Rat kidney renin and cathepsin D: purification and comparison of properties

Abstract

Renin and cathepsin D were purified by 7 step procedures involving 5 steps common to both enzymes. These common five steps were extraction of freeze-dried kidney powder in 30 methoxyethanol-water, diethylaminoethylcellulose (DEAE-cellulose) batch adsorption and elution, pepstatin-aminohexyl-Sepharose chromatography, Sephadex G-100 chromatography, and DEAE-cellulose chromatography.
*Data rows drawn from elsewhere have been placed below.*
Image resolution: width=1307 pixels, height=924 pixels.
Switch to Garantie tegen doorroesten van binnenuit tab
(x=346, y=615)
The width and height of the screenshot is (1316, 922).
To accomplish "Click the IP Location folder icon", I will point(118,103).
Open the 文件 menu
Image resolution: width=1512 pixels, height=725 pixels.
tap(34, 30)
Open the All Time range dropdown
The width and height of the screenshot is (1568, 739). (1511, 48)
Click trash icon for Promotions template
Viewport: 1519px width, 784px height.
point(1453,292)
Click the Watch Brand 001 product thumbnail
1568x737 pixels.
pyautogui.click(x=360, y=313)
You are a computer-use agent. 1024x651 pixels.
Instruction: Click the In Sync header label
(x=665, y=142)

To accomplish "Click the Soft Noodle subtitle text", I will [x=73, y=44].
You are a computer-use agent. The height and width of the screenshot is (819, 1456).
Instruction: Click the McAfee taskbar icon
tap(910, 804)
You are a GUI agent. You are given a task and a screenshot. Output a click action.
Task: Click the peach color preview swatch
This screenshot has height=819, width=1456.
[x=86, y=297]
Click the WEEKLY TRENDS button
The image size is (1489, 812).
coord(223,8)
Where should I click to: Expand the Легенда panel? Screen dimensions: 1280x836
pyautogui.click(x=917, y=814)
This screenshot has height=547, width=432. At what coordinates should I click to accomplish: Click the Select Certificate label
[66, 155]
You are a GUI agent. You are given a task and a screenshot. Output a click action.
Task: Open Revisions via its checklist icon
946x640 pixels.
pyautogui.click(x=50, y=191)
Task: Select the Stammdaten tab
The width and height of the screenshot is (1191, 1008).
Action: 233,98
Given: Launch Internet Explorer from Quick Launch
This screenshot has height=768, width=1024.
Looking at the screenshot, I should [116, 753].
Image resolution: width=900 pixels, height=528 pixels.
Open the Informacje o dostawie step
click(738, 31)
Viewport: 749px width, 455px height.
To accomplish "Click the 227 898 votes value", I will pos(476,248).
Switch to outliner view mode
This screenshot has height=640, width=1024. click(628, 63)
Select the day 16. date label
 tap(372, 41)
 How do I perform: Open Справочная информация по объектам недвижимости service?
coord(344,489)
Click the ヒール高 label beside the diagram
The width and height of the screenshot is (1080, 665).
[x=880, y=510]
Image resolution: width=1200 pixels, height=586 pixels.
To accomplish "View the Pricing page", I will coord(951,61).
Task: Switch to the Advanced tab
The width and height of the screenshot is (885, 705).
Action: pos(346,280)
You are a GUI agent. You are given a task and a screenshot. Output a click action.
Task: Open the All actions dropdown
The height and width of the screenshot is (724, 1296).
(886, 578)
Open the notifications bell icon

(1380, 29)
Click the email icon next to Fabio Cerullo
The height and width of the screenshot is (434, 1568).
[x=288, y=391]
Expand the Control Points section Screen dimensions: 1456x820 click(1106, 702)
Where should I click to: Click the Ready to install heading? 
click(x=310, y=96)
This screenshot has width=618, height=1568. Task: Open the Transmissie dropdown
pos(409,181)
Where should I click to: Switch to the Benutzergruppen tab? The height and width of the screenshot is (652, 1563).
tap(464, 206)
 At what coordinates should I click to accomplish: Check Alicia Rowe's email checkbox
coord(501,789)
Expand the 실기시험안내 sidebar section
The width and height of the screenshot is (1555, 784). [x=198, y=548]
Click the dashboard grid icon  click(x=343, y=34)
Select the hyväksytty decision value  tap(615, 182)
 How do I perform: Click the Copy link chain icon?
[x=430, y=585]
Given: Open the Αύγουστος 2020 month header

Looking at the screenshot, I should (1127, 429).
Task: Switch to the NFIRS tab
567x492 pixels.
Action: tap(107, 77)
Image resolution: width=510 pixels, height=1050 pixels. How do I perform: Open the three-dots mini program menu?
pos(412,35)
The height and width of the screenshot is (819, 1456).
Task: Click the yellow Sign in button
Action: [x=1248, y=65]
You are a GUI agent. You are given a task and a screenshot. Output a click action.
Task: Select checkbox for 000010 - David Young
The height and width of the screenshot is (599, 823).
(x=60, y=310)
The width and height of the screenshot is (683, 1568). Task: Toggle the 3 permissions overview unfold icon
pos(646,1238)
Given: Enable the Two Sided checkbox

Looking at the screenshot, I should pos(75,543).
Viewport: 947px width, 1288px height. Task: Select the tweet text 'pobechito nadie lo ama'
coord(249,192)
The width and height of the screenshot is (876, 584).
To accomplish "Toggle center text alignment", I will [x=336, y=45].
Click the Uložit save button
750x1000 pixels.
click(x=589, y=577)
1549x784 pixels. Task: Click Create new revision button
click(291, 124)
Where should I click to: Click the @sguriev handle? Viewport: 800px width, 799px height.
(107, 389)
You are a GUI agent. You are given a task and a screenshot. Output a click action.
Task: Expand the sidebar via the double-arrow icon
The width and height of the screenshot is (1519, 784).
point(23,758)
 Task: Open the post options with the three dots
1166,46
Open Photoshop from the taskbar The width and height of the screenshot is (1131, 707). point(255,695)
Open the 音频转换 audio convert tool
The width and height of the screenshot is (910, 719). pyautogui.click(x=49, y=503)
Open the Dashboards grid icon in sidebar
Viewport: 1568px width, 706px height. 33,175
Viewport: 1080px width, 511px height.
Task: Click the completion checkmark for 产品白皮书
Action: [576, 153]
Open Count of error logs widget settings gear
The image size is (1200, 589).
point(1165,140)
The renin component was purified further by passage through an anti-rat spleen cathepsin D Ig G-Sepharose (IgG-Sepharose) column, followed by carboxymethyl-Sepharose (CM-Sepharose) chromatography which separated 2 renin components. Cathepsin D activity obtained by the fifth step was purified by passage through an anti-rat kidney renin IgG-Sepharose column followed by DEAE-Sephacel chromatography which separated three cathepsin D components. The homogeneity of renin and cathepsin D preparations was demonstrated by sodium dodecyl sulfate (SDS)-polyacrylamide gel electrophoresis. The 2 components of renins showed MW of 42,000 and 36,000 by gel filtration and 38,000 and 36,000 by SDS gel electrophoresis, respectively. They showed isoelectric points of 5.35 and 5.65 by electrofocusing in 5% polyacrylamide gels. Their optimum pH of enzyme activity were 6.5 as determined by using nephrectomized rat plasma as a substrate. Their specific angiotensin I (Ang I) generation activities were 158 and 146 .mu.g of Ang I (.mu.g of protein)-1 h-1, respectively, which correspond to 1100 and 1020 Goldblatt units (mg of protein)-1 h-1. The 3 cathepsins showed MW of 41,000, 43,000 and 41,000 by gel filtration and 46,000, 45,000 and 46,000 by SDS gel electrophoresis. They showed isoelectric points of 6.20, 6.05, and 6.00 by electrofocusing in 5% polyacrylamide gels. Each of the catehpsins showed two pH optima of 3.0 and 4.5 as examined by using bovine hemoglobin labeled with [14C]-glycine methyl ester as substrate. The cathepsins showed an optimal angiotensin I generating activity of 0.98, 1.27, and 1.22 .mu.g of Ang I (.mu.g of protein)-1 h-1, respectively, at pH 4.5. At pH 6.5, the cathepsin D showed a much diminished renin-like angiotensin I generation activity.